> [YOUR TASK]: A picture-free, exact transcript of the entries below is required.
BEGIN DATA TO USE
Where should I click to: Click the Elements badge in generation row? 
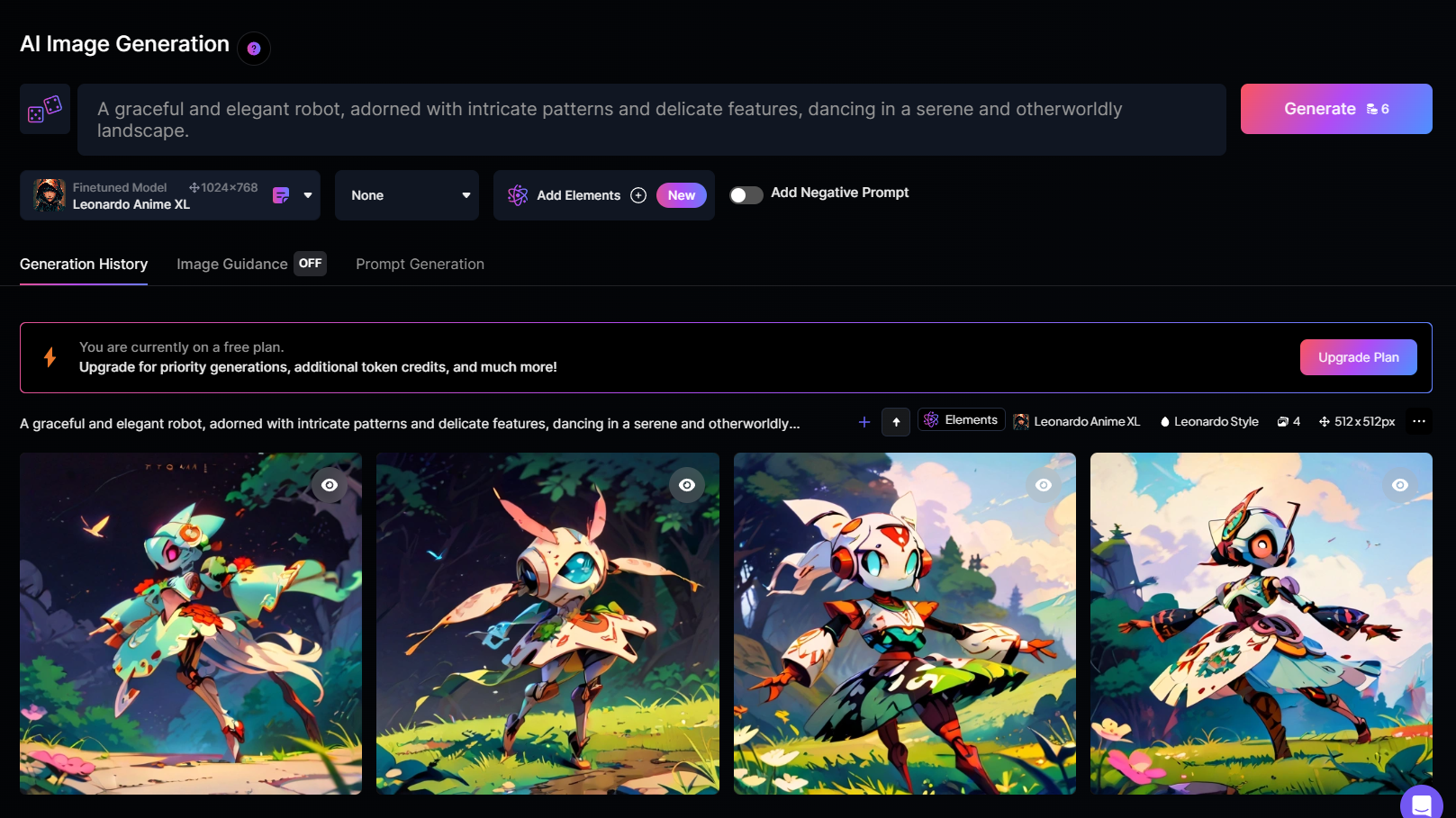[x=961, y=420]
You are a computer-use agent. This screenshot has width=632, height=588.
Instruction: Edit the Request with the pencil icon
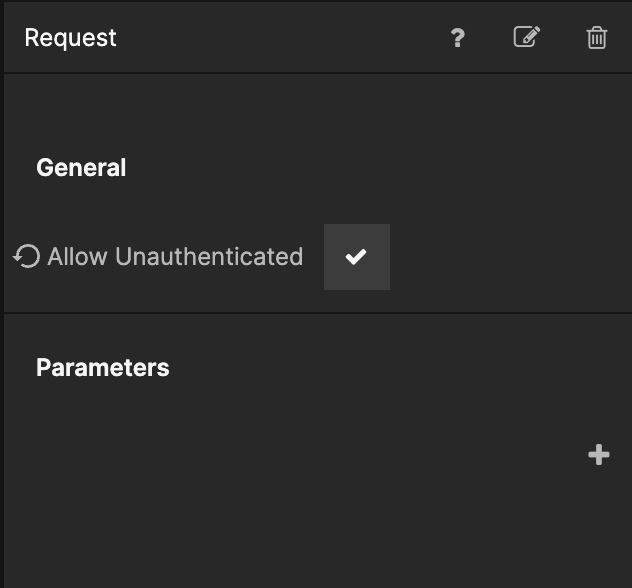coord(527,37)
END DATA TO USE
> [RESULT OF THIS EXERCISE]:
Where should I click to: Click the Elements badge in generation row? 
[x=961, y=420]
You are a computer-use agent. This screenshot has width=632, height=588.
Instruction: Edit the Request with the pencil icon
coord(527,37)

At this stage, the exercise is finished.